> _GIVEN REQUEST 1_
On the research usage page, which Python version is listed as a prerequisite?
> _GIVEN REQUEST 2_
In the listing, start at the line that contains "Foswiki:Extensions/GaugePlugin (58, 308)" and stop after the line that contains "https://foswiki.org/Extensions/SlideShowPlugin (119, 2457)". Rewrite only those lines, multiplying each click coordinate by 1.15 and rounding to whole numbers, with halves rounded up.

====== PAGE EXCERPT

Spaces:
Sleeping
A newer version of the Gradio SDK is available: 6.19.0
Research usage
How to run fine-tuning and agentic benchmarks under research/. All commands assume the repo root as the working directory unless noted.
The Lesson Agent app lives in apps/gradio-space/ — see root USAGE.md. Research code is optional and isolated here.
Prerequisites
- uv and Python 3.12
- GPU recommended for real-model runs (CPU works for smoke tests)
- Hugging Face Hub access for model downloads and some benchmark datasets
Install dependency groups
# All research tooling
uv sync --group finetune --group evals --group lm-eval
# Or one at a time
uv sync --group finetune
uv sync --group evals
uv sync --group lm-eval
| Group | Package / script | What it adds |
|---|---|---|
finetune |
research/finetune.py |
peft, datasets, bitsandbytes (QLoRA) |
evals |
slm-evals workspace member |
slm-benchmark CLI |
lm-eval |
slm-evals[lm-eval] |
slm-lm-eval CLI (GSM8K, ARC, HellaSwag, …) |
modal |
research/modal/finetune_app.py |
Cloud GPU train + eval via Modal |
modal |
research/modal/server_app.py |
Long-lived warm GPU worker for human/AI iteration loops |
0. Modal cloud GPU (research/modal/)
Run a skill-matrix of QLoRA fine-tunes without local CUDA: each job in
modal/experiments.yaml trains one adapter for a
category (math, science, coding, reasoning, teaching, instructions), evaluates
it against a matching slm-lm-eval profile vs. a per-profile baseline, checks
the result against goals, and — only if the gate passes — publishes the
adapter to the Hugging Face Hub. Adapters + results are saved to Modal Volume
slm-finetune.

============
====== DATA EXTRACT

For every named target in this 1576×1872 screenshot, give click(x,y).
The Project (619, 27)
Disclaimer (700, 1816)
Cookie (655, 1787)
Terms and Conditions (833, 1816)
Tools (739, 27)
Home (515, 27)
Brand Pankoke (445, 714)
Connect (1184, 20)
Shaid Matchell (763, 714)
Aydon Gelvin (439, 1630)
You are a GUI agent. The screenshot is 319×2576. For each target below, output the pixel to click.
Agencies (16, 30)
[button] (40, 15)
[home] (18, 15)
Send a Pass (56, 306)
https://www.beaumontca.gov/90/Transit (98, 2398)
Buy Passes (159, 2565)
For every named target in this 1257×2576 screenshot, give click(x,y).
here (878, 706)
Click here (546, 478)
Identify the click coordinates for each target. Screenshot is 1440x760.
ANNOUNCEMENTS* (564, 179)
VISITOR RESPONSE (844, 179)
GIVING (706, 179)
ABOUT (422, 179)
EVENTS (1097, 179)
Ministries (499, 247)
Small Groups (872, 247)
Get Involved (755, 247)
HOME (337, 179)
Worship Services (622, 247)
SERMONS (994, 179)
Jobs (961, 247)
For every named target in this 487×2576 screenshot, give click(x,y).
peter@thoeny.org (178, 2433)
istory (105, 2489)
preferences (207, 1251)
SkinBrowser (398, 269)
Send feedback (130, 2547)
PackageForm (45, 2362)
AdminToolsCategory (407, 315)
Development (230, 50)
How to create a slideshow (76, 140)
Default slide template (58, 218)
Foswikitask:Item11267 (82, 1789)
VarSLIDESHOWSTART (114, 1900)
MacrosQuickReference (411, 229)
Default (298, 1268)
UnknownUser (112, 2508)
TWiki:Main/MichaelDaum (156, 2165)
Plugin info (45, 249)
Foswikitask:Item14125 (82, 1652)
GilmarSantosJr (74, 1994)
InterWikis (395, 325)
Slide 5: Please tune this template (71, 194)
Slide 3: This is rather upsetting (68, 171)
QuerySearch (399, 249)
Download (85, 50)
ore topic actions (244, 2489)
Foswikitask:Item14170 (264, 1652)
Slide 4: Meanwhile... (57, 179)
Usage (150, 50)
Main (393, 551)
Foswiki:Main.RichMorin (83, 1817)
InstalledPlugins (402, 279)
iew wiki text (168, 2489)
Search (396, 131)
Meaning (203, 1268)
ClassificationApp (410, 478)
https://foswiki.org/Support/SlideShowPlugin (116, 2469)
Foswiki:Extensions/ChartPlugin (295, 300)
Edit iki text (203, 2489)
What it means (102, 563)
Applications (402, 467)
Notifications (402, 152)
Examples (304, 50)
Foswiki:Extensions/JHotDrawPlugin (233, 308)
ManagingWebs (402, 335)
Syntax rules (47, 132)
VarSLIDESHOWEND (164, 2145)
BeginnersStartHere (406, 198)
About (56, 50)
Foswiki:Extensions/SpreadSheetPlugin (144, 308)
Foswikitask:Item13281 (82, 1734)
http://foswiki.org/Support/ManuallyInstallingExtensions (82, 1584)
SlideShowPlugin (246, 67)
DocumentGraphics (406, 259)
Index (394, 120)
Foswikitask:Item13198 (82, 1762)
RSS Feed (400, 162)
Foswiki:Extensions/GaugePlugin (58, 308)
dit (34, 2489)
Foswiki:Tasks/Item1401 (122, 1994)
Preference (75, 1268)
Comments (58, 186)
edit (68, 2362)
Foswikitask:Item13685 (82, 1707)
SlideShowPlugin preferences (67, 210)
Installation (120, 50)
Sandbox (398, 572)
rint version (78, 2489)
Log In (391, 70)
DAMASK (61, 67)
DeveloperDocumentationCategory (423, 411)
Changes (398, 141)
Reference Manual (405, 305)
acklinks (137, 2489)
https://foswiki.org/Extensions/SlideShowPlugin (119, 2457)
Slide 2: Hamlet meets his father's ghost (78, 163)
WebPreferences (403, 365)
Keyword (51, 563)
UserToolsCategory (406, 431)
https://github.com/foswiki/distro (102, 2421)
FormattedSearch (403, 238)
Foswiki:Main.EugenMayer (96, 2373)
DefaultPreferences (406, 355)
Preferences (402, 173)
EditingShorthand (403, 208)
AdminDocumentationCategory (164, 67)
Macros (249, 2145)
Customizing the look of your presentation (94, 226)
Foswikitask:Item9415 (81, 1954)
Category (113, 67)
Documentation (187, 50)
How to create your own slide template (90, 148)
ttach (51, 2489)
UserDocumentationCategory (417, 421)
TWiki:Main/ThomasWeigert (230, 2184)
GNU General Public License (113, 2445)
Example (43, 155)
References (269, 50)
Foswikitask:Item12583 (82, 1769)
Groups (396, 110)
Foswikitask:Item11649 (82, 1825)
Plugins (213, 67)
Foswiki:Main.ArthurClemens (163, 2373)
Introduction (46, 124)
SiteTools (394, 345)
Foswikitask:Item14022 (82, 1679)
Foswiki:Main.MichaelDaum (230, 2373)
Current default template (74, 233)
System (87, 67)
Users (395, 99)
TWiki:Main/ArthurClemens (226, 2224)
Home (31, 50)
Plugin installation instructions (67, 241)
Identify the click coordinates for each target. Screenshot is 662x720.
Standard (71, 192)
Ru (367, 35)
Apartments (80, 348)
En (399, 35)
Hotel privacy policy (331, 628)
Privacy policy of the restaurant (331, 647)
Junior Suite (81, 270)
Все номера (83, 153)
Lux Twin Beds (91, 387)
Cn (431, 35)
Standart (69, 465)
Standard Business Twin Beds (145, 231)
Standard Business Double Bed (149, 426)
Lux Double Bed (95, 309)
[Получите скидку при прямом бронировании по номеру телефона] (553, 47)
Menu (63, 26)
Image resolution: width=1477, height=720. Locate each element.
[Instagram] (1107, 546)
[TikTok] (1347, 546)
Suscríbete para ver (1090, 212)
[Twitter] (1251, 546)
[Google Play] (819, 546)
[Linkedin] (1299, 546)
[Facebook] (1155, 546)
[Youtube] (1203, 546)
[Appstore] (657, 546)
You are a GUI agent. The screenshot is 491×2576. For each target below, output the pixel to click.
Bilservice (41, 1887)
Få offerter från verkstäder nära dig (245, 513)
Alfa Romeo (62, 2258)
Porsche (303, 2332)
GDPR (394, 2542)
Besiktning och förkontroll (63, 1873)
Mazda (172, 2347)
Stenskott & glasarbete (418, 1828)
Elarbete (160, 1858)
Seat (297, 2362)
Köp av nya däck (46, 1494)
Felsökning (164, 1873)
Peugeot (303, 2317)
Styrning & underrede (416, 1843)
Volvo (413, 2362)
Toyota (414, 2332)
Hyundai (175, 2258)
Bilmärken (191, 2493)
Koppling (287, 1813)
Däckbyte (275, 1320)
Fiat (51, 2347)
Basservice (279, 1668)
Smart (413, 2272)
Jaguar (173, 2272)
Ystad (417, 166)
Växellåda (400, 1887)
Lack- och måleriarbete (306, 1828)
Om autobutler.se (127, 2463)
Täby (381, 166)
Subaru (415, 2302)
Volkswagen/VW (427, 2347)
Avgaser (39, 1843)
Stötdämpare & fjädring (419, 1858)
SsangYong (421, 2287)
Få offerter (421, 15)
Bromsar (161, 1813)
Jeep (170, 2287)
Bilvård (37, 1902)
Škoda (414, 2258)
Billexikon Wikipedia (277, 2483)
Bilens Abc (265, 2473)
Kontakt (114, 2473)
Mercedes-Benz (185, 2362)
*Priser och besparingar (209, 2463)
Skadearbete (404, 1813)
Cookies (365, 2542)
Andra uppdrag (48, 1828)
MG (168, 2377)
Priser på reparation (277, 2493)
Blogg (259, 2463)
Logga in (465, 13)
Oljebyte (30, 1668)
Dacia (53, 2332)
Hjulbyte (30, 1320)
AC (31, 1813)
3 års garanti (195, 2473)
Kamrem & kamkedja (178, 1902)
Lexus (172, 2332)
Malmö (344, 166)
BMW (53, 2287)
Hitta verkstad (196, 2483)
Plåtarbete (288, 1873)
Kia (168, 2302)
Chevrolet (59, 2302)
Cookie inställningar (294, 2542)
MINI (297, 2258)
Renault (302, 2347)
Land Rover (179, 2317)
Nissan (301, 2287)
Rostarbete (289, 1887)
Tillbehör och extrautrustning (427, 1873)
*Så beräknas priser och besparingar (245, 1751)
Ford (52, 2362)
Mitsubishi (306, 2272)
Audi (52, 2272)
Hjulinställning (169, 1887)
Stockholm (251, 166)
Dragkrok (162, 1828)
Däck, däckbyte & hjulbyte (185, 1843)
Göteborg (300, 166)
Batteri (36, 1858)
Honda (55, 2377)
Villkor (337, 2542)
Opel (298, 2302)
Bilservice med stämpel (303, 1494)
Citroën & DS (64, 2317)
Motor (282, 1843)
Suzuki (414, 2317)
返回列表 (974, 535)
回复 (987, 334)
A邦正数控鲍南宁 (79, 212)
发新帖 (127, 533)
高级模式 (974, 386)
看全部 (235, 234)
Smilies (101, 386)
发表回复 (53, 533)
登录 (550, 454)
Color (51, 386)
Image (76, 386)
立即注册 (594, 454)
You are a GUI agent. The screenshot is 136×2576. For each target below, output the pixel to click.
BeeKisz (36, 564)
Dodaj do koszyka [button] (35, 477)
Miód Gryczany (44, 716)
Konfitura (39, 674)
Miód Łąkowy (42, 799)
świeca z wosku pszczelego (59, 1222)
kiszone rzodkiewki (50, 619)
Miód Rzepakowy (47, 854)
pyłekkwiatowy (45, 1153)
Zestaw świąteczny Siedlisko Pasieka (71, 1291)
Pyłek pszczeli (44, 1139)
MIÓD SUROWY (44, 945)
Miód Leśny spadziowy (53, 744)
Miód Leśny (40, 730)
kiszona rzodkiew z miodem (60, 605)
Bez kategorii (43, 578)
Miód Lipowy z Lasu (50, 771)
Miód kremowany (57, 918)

============

> _FINISHED ANSWER 1_
Python 3.12

> _FINISHED ANSWER 2_
Foswiki:Extensions/GaugePlugin (67, 354)
dit (39, 2862)
Foswiki:Tasks/Item1401 (140, 2293)
Preference (86, 1458)
Comments (67, 214)
edit (78, 2716)
Foswikitask:Item13685 (94, 1963)
SlideShowPlugin preferences (77, 242)
Installation (138, 58)
Sandbox (458, 658)
rint version (90, 2862)
Log In (450, 81)
DAMASK (70, 77)
DeveloperDocumentationCategory (486, 473)
Changes (458, 162)
Reference Manual (466, 351)
acklinks (158, 2862)
https://foswiki.org/Extensions/SlideShowPlugin (137, 2826)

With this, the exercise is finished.